La naturaleza esquizofrénica
del episodio hace recordar la frase de Chico Marx: “¿A quién van a creer, a mí,
o a lo que están viendo con sus propios ojos?” El gobierno ha dado una bizarra
versión imposible de compaginar con el video y las fotos y las declaraciones
del dirigente comunal abatido. No existe siquiera el pudor de inventar una interpretación
que resulte digerible para el ciudadano del común. De repente, ciertas porciones del mundo han
perdido su aspecto trágico y empiezan a convertirse en reductos de la
banalidad, de la impunidad, de la injusticia y de la sinrazón. Y eso hace
cundir la desesperanza. ¿Habrán pasado de moda los diez mandamientos? ¿Llegó la
mentira para emplazarse a perpetuidad? ¿Cuándo llegará el momento en que los
locos morales vuelvan a ser suplantados por malvados razonantes que al menos
conocen la diferencia entre el bien y el mal? La situación es tan deplorable,
que empezamos a examinar por segunda vez a terribles dictadores como el
norcoreano Kim Jong-un para revisar nuestro juicio. En fecha reciente, se
informó que el gobierno de Pyongyang podría acceder a que una comisión de
derechos humanos de la ONU visite el país y transite por instalaciones donde
hay presos políticos, siempre y cuando se anulen los cargos de crímenes contra
la humanidad formulados contra el autócrata y varios de sus funcionarios.

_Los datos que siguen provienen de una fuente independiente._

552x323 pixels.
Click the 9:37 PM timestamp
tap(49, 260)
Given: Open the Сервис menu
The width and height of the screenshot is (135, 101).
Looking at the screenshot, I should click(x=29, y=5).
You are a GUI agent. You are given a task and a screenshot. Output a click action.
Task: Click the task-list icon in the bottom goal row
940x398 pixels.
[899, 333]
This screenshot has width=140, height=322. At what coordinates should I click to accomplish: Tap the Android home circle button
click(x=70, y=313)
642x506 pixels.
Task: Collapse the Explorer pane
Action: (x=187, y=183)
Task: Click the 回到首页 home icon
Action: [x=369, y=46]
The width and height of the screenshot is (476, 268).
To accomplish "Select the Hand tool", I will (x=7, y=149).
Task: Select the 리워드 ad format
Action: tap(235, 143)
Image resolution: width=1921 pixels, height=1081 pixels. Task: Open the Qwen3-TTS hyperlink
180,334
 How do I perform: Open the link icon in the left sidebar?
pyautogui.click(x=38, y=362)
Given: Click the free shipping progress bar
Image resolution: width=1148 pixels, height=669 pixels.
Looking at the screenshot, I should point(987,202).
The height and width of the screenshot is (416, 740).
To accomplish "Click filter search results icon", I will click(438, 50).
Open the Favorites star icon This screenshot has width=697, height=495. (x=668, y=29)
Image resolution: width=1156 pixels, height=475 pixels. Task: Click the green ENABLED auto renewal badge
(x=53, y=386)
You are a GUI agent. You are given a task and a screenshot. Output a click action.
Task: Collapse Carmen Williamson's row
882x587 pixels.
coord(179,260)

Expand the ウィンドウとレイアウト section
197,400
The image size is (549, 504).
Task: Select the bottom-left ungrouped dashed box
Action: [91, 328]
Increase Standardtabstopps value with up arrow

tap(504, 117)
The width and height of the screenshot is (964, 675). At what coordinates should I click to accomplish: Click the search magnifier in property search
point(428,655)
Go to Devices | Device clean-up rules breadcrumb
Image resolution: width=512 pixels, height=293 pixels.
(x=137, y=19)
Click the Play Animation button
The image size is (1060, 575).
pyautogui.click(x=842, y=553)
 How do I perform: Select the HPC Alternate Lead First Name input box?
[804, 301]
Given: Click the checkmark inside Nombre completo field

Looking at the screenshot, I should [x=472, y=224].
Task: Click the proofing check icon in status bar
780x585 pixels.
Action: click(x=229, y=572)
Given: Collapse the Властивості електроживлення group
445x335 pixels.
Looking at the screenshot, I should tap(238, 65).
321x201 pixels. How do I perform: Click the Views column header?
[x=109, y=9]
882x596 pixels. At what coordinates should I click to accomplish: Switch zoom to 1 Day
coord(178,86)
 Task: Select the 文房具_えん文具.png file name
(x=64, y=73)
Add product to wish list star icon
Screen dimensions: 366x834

El informe de la ONU decía que
Corea del Norte es un estado policial donde hay más de 120.000 presos políticos
y donde “La tortura forma parte de todo proceso de interrogación”. Kim obtuvo el estrellato entre los villanos
de nuestra era cuando ordenó lanzar una jauría de 120 perros hambrientos contra
su tío, acusado de abrigar ambiciones de poder.
Es innegable que Kim no es un
loco moral sino un villano razonante. Sabe muy bien que sus acciones son
delictivas. Y eso lo asusta, al punto de querer negociar con sus acusadores.
Tal vez le preocupa el rol que le asignará la historia (aunque es imposible que
alcance la absolución). Pero está enterado de la diferencia entre el bien y el
mal. Lo que más asusta es que en nuestro continente muchos líderes y
funcionarios ignoran esa diferencia. Viven en un mundo de su propia invención
donde seres vituperables atacan su innata decencia, su congénita bondad, el
amor por su país.
En su anhelo por combatir
demonios de su propia invención, no hay sacrificio que no estén dispuestos a exigir
a sus compatriotas, aunque la propuesta conlleve la destrucción del lazo
social, y de toda posibilidad de convivencia. Es duro aceptar que existe algo
aún peor que el villano razonante: el loco moral. Y aún más aterrador, que numerosos
de esos seres ocupen cargos públicos.